花屋敷の主人は蛍に恋をする




 次の日は昨日の春のような気温が嘘だったかのようにとても寒い日だった。
 寒さが苦手な菊那はクリーニングに出そうと思っていた厚手のコートを引っ張りだして、タイツをしっかりと履いて対策をした。それでも、おしゃれには気を抜けないのが女と言うものだ。
 丈が長めのフレアスカートに、ショートコートを合わせ、足元はショートブーツにした。長い髪はハーフアップにして少しだけまとめることにした。お姉さんらしい雰囲気になればいいなと思いつつ考えたコーデに身を包み、菊那はまた花屋敷へと向かったのだった。

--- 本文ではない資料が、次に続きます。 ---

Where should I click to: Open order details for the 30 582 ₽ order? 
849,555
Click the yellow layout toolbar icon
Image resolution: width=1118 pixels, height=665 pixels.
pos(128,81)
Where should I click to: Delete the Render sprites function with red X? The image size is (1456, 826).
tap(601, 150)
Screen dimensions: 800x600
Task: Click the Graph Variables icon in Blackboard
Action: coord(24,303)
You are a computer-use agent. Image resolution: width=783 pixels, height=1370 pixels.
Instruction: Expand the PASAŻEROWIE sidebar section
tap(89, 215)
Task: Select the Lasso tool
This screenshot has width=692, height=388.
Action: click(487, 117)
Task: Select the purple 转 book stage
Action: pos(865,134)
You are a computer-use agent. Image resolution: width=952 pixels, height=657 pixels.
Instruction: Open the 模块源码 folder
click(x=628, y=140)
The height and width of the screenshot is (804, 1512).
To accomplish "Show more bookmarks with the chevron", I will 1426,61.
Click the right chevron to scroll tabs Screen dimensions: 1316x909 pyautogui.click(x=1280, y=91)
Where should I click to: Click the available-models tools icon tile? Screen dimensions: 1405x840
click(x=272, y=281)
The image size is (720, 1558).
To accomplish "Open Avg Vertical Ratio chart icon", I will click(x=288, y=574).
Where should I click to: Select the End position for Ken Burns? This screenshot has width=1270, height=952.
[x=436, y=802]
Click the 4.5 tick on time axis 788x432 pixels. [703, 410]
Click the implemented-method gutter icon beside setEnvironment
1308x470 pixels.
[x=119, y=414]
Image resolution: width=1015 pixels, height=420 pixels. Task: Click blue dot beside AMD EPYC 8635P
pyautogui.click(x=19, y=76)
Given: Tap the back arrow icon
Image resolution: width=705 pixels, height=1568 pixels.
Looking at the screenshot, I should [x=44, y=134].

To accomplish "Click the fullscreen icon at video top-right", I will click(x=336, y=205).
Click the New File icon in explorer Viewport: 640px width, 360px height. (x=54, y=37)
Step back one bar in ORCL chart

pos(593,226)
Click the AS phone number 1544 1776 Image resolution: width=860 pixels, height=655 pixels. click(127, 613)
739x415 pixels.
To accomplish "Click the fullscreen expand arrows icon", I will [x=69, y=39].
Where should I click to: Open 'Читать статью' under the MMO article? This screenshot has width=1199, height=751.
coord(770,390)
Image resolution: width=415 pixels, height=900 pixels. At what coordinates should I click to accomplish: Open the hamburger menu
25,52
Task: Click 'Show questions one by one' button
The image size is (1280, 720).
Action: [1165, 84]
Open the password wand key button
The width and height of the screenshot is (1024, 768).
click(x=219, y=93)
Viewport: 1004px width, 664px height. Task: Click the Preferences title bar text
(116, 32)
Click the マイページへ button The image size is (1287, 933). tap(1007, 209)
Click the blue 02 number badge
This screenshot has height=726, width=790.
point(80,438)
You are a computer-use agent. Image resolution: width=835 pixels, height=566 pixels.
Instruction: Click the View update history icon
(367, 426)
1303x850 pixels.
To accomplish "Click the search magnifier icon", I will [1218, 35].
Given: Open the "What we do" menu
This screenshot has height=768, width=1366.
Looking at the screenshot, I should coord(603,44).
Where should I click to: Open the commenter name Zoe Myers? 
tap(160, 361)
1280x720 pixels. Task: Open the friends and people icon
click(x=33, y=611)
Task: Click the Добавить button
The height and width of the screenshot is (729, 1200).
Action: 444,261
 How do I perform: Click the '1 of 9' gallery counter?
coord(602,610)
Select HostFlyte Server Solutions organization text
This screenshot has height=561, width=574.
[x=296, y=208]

 外に出るとあまりの寒さに体が震えた。手袋を付けて、菊那は歩くことにした。
 もうすぐ花屋敷に到着するという時に、頬や鼻を寒さで真っ赤にした紋芽と偶然会った。
 紋芽はすぐに気づき、「菊那さん、こんにちは」と、小走りで駆け寄り小さくお辞儀をした。やはり礼儀正しい子だ。菊那と紋芽は並んで歩き、袋小路を歩く。すると、屋敷から2人が歩いてくるのがわかったのだろう。ブラウンのスーツにダークブラウンのチェスターコートを羽織り、手には菊那と同じように手袋をはめた樹が門の扉を開けて出迎えてくれた。
 その手にはとても薄いピンクのバラと、チョコレートコスモスの茶色の色合いが綺麗なブーケを手にしていた。


 「こんにちは。菊那さん、紋芽さん。寒い中、ご足労ありがとうございました」
 「こんにちは」
 「こんにちは、樹さん」


 紋芽は少し緊張した様子で彼に挨拶をしていた。菊那は心配ではあったもののに、その様子を笑顔で見守った。